Bu sıfatların her birisi başka mettar… binaenaleyh siz kadir ve kıymet eshabmın lekesiz ve parlak çok hürmete lâyık bitkin ve işine çok düşkün iş erbabının işine gelen ve hoşuna giden bir memuru muhteremsiniz. Şu sayılan ve daha sayamadğım bir çok evsafi şedideye malik olmak kolay değil belki bir emri düşvardır.

… Bayram tebriki için keşide buyurulan telgrafnamei âlii vefa allâmelerini çok meserret ve mefharetle aldım. Bir zaman mebhut ve hayran olarak daldım, kaldım. Gaziantebin a’lemi uleması ve afdal-ü- fudalâsı ve a’kali ukalâsı olan pederi âliniz Izrap oğlu Abdullah Necip Efendi merhum ile geçirdiğimiz o safalı eyyamlar olan dilberlerin arkalarına düşmeniz çok su götürür bir maceradır. Bu keyfiyeti tafsil ederken hem benim, hem de kalemin ağzı sulanıyor.

… Bizim hanedeki sipsivri sinek cenapları ve yam yassı tahta biti cenabetleri ve zıpzıp sıçrayan delibaşı pire bey ve saire saire ne kadar Benîadem sırtından geçinen ufak mahlûkat var ise kâffesi bu istiskal muamelesinden memnun olmamışlar, kanlı canlı, maahazâ pek şanlı misafir geldi diye her sınıf mahlûkat kendi nasiplerini almıya hazırlanmışlar, ve diş bileyip durmuş iken misafir hazretleri de çantasını mübarek eline alarak izi üzerine dönmüşler, ve şu hayvancıkları bu suretle me’yus ve mahzun etmişlerdir. Bunda benim kabahatim yok amma müdafaada âciz olduğumdan benim üstüme yükleniyor.

… Allahın size bir lûtfu mahsusu oldu da bugünler gibi sıcakların tahammül fersa bir zamanına tesadüf eylemedi, Bu günlerin çeşni ve çeşidi de başkadır.

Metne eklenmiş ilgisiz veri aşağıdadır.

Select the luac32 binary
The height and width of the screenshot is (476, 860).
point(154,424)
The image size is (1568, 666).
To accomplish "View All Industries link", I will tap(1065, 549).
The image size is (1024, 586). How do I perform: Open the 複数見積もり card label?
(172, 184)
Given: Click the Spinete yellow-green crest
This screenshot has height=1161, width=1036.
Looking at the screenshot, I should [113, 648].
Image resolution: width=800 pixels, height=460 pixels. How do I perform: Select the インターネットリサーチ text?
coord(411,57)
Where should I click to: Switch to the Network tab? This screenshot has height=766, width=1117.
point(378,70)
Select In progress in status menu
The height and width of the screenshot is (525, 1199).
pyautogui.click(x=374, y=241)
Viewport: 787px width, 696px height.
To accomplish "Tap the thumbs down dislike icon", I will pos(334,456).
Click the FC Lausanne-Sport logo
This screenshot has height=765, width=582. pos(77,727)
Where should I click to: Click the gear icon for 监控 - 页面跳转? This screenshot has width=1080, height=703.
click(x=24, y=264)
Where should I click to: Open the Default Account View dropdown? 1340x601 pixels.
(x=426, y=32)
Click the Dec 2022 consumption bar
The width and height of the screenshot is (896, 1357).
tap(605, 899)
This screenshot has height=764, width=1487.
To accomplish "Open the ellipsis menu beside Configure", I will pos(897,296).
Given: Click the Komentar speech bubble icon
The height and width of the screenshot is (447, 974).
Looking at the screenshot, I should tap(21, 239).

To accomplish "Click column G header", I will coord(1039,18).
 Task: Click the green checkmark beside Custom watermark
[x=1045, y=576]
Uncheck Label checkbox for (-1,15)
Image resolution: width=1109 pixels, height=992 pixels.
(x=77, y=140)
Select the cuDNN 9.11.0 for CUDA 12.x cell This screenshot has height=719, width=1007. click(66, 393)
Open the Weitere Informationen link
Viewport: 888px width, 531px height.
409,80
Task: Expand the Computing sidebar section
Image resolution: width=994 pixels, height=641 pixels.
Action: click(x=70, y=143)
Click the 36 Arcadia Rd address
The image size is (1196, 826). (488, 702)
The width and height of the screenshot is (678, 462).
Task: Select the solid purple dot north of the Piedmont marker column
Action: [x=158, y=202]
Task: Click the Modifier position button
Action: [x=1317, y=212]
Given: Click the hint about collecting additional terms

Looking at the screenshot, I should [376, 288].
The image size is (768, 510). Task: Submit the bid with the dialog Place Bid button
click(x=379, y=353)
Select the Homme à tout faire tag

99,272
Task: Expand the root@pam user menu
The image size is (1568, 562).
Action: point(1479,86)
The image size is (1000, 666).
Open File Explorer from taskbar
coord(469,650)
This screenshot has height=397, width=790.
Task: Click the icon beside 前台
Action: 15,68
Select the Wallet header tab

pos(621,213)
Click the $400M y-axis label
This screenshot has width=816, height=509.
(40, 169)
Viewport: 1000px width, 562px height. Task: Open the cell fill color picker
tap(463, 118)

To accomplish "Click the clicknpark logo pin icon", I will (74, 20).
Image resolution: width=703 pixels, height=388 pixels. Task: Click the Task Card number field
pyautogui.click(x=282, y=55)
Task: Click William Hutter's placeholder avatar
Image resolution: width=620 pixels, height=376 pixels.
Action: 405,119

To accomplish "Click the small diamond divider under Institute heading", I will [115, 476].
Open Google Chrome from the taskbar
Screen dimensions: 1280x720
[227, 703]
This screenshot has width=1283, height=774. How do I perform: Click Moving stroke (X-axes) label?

Adanın dört etrafı denizin sayfyie yerleri çırıl çıplak gövdeleri üzerinde ağırlık namile hiç bir şey yok; dilberler ve nezaketli vücutların mağrur ve letafet hilkatlerinden mesrur ve şiddet hislerinin tesirinden bitap olan mehtap gibi bembeyaz mehlika canlar peri kızlarile gözellikte yarış yapmak için oynaştıklarını görmüş olsa idiniz bütün bütün zivaneden çıkar başka bir hâle girerdiniz. Yine bir koltuğu kıllışair ne demiş bak:

Seni bu denlü yakınca güneş ey mehlika

O zavallı güneşi sen ne kadar yaktın ola.